Boaters to city: Sanitation plan a bunch of garbage
Photo by Derrick Lytle

A State Supreme Court justice scrapped Assemblyman Bill Colton’s hopes of keeping a city trash transfer terminal off of Gravesend Bay.

Justice Bert Bunyan dismissed the pol’s claims that the facility proposed for the foot of Bay 41st Street — which will collect Southern Brooklyn’s household garbage and ship it to an undecided landfill location — would lay waste to the surrounding neighborhood. He signaled for the city to go ahead with its plans.

Colton (D–Bensonhurst) and his supporters argued that construction of the waterfront processing station would release long-dormant toxins such as arsenic and pesticides left behind by a city trash incinerator that occupied this spot decades ago. The assemblyman also warned that the plan would clog nearby streets with garbage trucks delivering trash to the facility, and could lead to the accidental detonation of anti-aircraft shells dumped in the bay 50 years ago when a military transport ship flipped over in the water.

“This is a dangerous plan,” the pol said last year when he filed a lawsuit to get an injunction against the plant. “The city has not taken the proper precaution and this is not the place to build it.”

Bunyan tossed Colton’s concerns, arguing that the city would take precautions to protect the neighborhood when building the facility, and that the years when the incinerator was in operation proved that traffic would not be a problem.

“The petitioner’s position is untenable,” Bunyan said in his decision.

But the justice did declare that the city has not been completely up front with the public during the planning process, and ordered the Department of Sanitation to post all updates about the construction and maintenance of the station on its website going forward. In his decision, the justice said this would prevent future lawsuits.

“Transparency through timely and adequate disclosure is necessary as a prophylactic measure designed to ward off any future litigation about this project,” Bunyan wrote.

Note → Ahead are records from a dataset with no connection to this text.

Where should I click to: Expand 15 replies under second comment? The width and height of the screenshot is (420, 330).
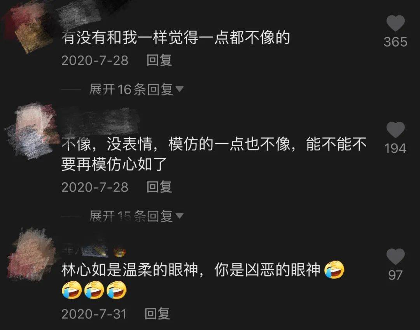(131, 216)
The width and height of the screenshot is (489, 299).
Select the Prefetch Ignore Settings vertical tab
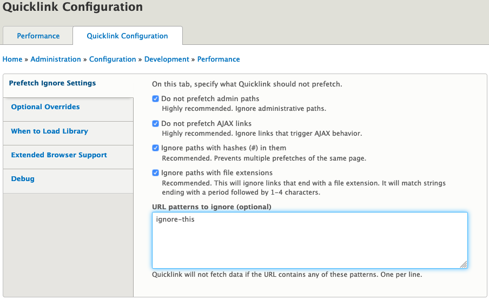click(52, 83)
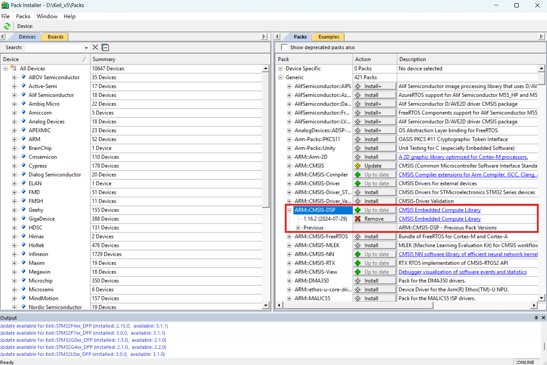Open the CMSIS NN software library link
This screenshot has height=365, width=547.
point(468,254)
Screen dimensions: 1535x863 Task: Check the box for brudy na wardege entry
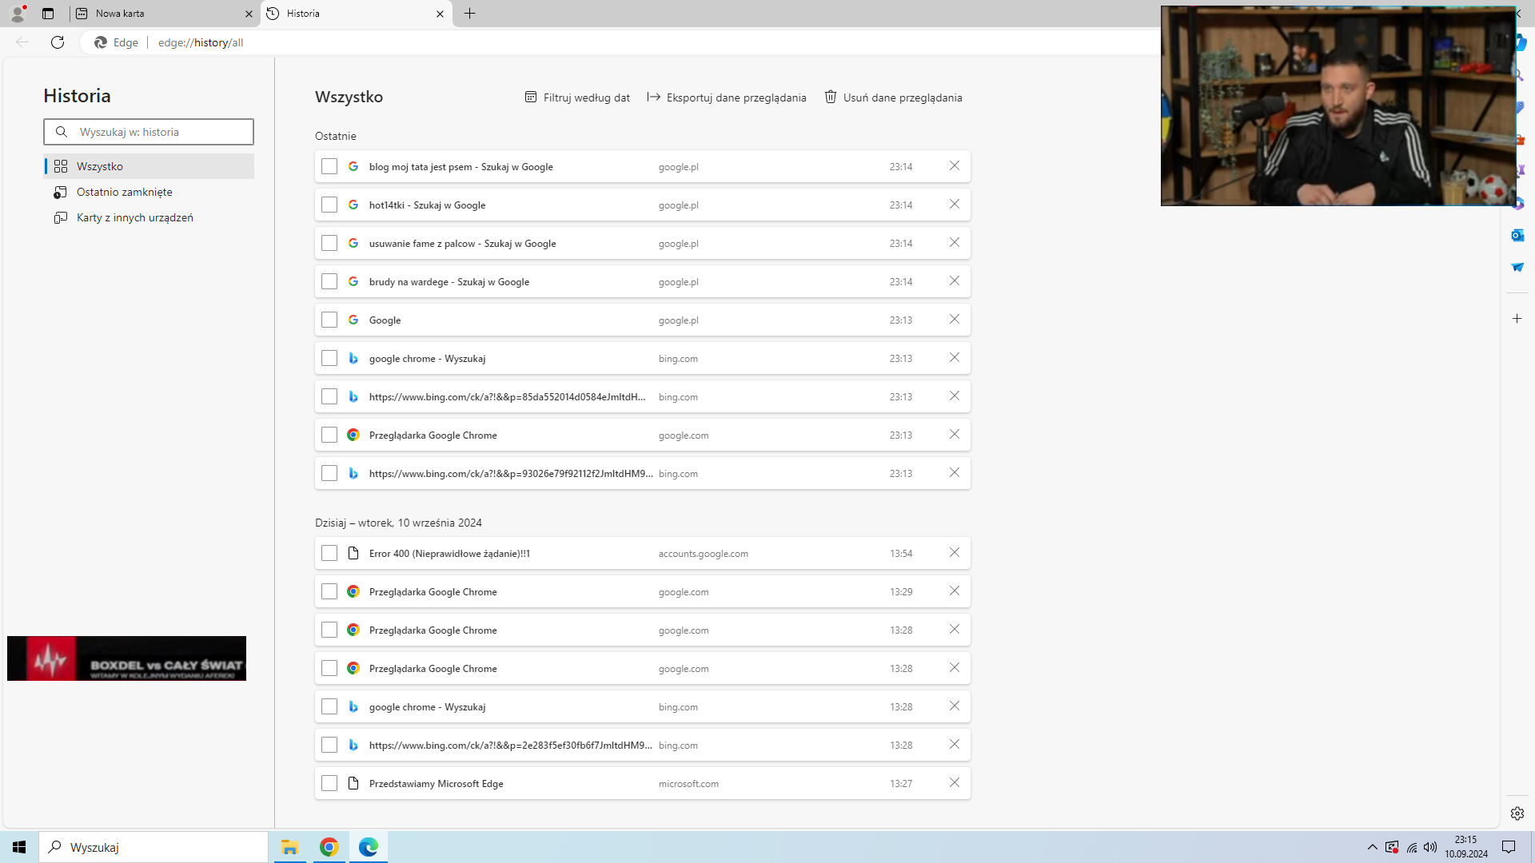(329, 281)
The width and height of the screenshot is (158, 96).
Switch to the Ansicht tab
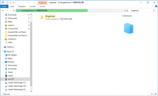[x=32, y=6]
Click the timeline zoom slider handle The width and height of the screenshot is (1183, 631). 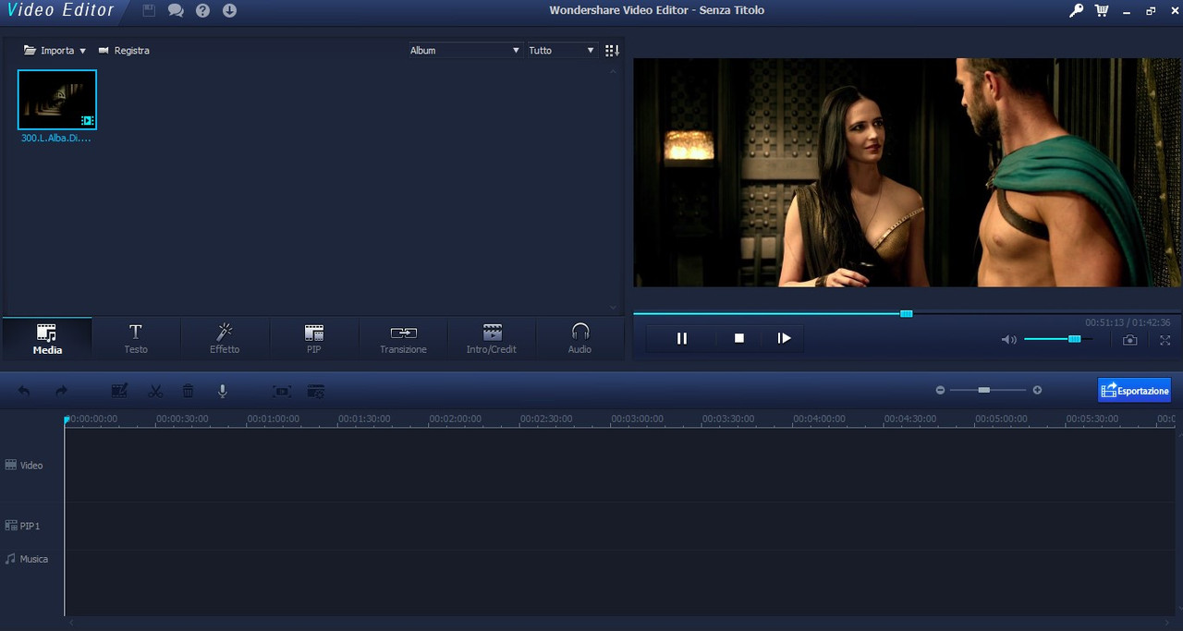(984, 390)
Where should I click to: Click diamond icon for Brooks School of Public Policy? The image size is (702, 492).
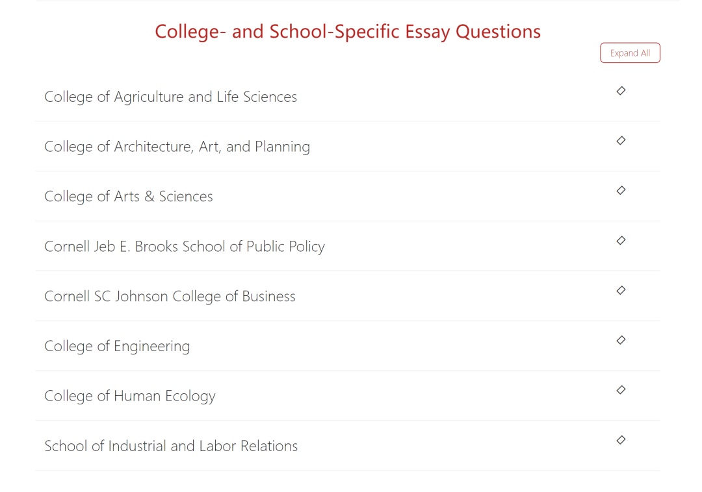tap(621, 240)
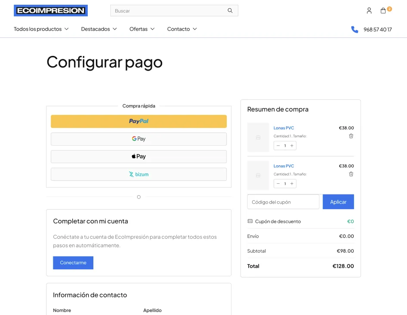
Task: Click the Conectarme button
Action: [73, 263]
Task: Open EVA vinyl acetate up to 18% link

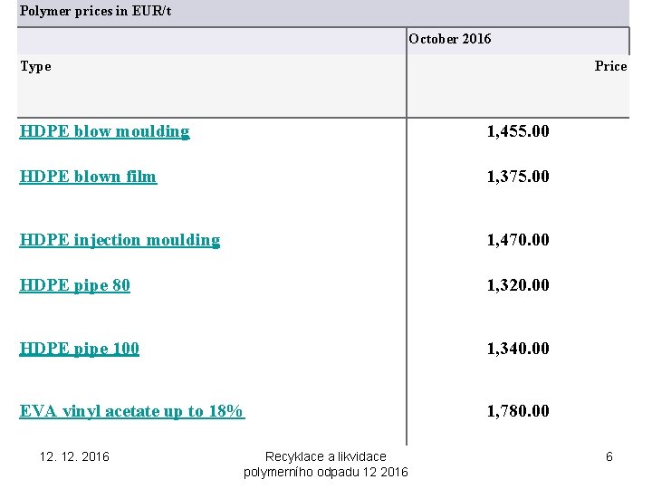Action: pos(132,411)
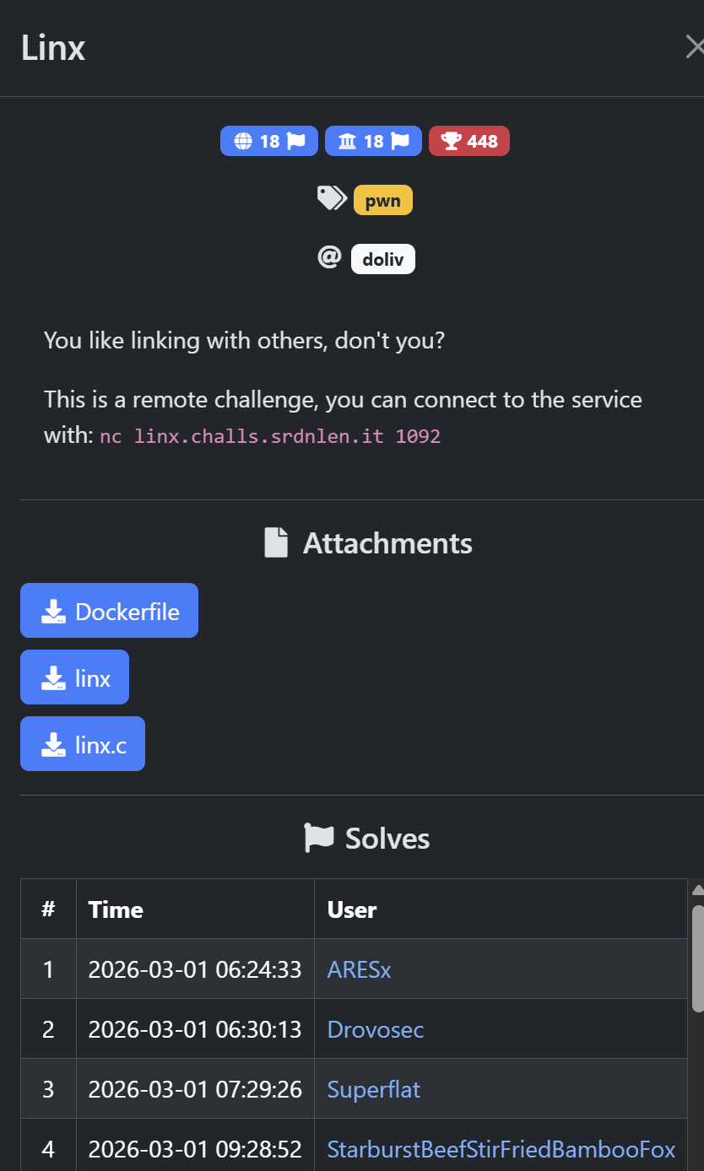Click the institution icon in second badge

pyautogui.click(x=347, y=141)
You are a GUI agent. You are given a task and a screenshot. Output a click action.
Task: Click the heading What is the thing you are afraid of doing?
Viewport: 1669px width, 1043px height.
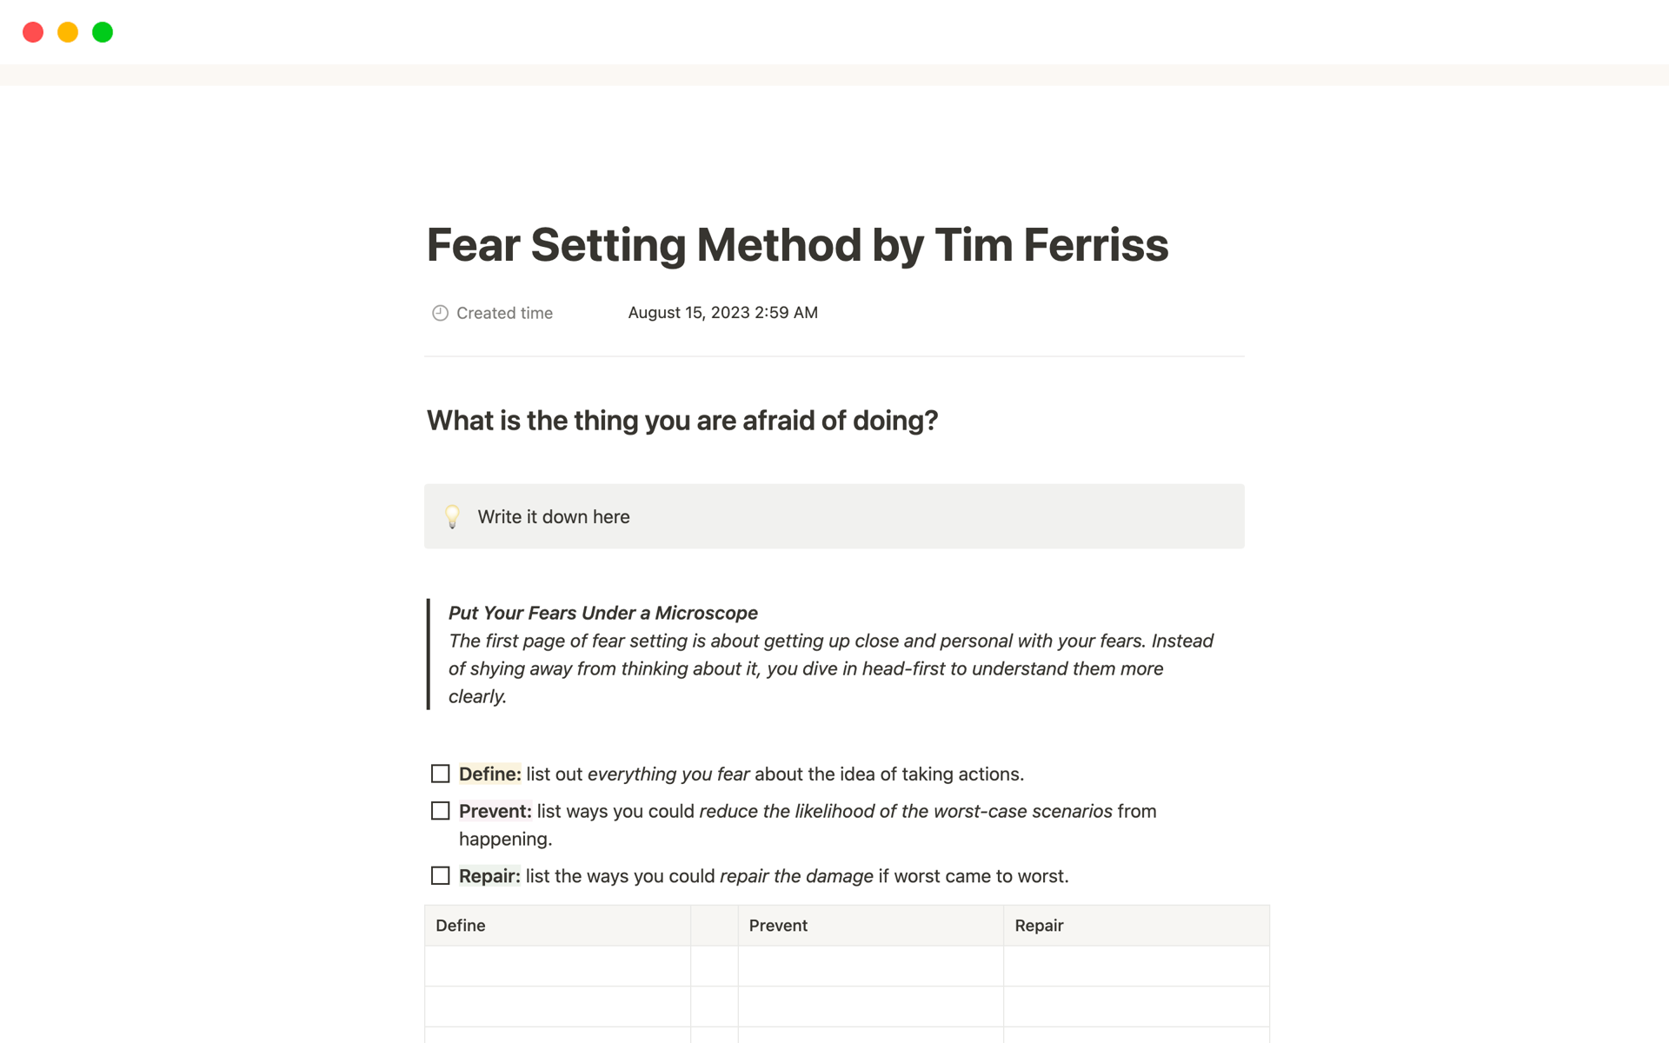pyautogui.click(x=682, y=420)
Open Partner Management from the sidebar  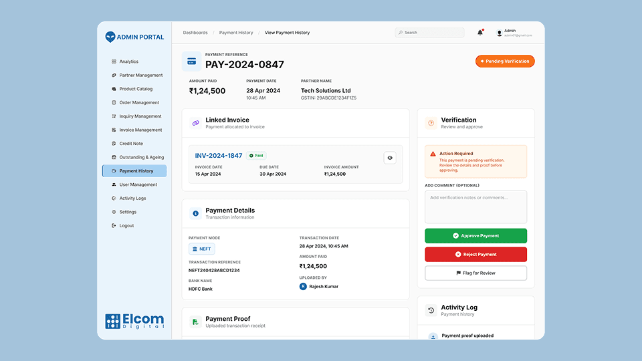tap(140, 76)
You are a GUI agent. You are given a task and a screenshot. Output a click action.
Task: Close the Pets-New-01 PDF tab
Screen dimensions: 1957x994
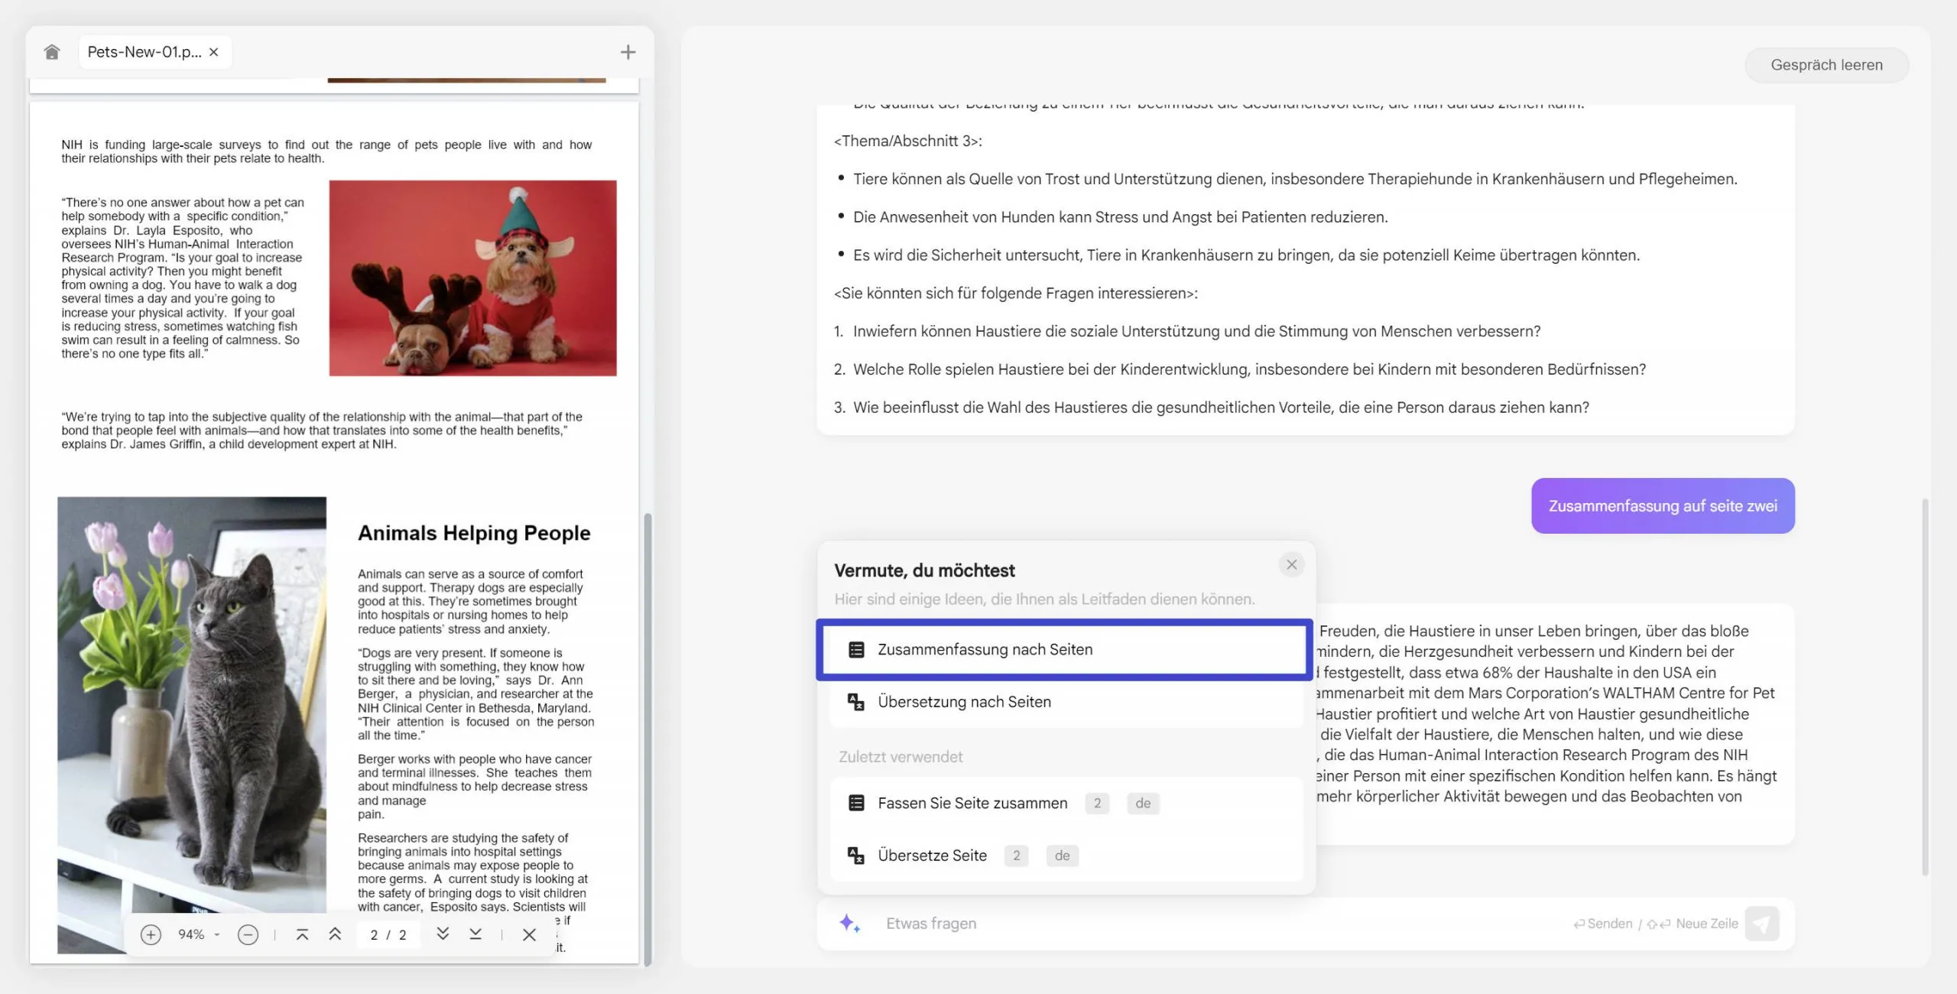(x=214, y=52)
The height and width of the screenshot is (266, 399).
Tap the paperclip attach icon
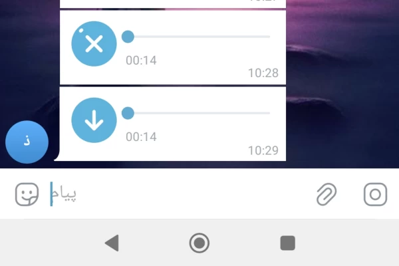pyautogui.click(x=327, y=194)

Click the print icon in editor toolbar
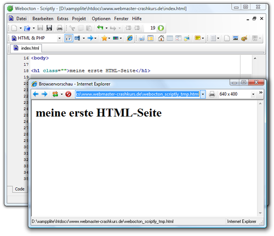[60, 28]
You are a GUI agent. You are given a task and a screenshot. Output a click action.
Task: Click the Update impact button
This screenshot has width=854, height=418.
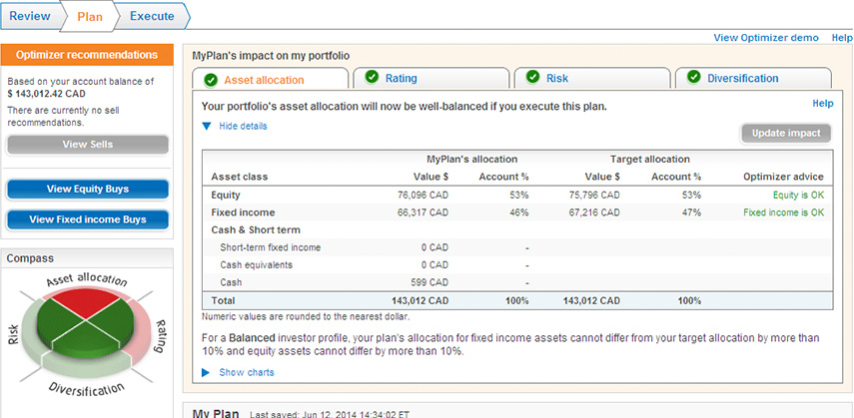786,133
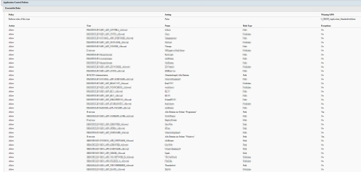Click the Path rule type for Thunderbird
Viewport: 361px width, 172px height.
(x=245, y=165)

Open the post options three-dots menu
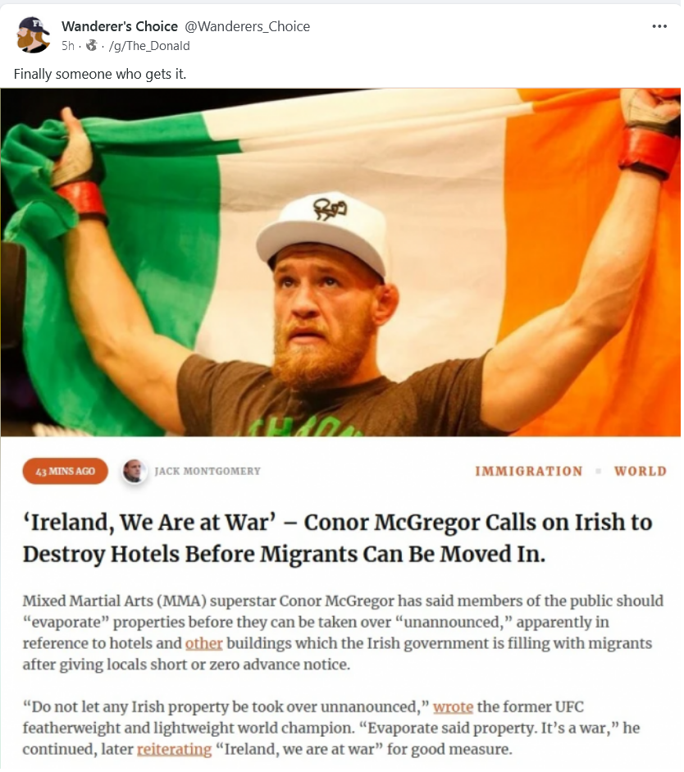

Colton said he found Bunyan’s demand for greater clarity and candidness from the Department of Sanitation encouraging. He was unsure if he would appeal the ruling — though he vowed to continue the battle in some form.

“We’re going to continue to fight the garbage station,” said Colton. “But we might fight it by accepting the judge’s decision and fighting Sanitation, using the information on the website.”

The city is accepting proposals from contractors to build the terminal. There is no time frame yet for the construction.